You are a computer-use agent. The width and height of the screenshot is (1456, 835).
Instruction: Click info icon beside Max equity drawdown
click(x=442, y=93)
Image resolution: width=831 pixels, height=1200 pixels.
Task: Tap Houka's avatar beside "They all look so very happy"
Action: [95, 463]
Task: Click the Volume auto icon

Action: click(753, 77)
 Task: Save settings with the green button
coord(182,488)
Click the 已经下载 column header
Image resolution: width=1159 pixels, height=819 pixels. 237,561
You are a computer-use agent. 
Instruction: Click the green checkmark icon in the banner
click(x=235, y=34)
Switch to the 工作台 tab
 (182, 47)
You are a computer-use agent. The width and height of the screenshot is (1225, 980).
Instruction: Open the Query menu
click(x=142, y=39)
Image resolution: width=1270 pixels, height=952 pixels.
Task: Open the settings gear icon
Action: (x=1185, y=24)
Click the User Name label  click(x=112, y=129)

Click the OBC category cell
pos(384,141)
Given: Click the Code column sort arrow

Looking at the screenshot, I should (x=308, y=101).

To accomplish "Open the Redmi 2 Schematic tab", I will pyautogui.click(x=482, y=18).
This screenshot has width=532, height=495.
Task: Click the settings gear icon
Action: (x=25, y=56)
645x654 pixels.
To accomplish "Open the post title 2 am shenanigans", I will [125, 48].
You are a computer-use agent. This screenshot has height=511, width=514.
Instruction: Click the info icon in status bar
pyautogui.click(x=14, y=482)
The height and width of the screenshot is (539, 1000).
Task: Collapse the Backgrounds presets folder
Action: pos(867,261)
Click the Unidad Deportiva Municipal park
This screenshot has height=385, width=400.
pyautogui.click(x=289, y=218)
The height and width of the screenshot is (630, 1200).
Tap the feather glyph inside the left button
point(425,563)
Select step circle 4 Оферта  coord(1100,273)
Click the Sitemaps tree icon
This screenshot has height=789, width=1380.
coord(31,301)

→ PROBLEM REQUIREMENTS
Express the items from the line containing "Task: Save settings with the green button" down to the line containing "Looking at the" as a JSON list of strings, one string per line and no blank lines.

→ FINAL RESULT
[
  " Task: Save settings with the green button",
  "coord(182,488)",
  "Click the 已经下载 column header",
  "Image resolution: width=1159 pixels, height=819 pixels. 237,561",
  "You are a computer-use agent. ",
  "Instruction: Click the green checkmark icon in the banner",
  "click(x=235, y=34)",
  "Switch to the 工作台 tab",
  " (182, 47)",
  "You are a computer-use agent. The width and height of the screenshot is (1225, 980).",
  "Instruction: Open the Query menu",
  "click(x=142, y=39)",
  "Image resolution: width=1270 pixels, height=952 pixels.",
  "Task: Open the settings gear icon",
  "Action: (x=1185, y=24)",
  "Click the User Name label  click(x=112, y=129)",
  "Click the OBC category cell",
  "pos(384,141)",
  "Given: Click the Code column sort arrow",
  "Looking at the screenshot, I should (x=308, y=101)."
]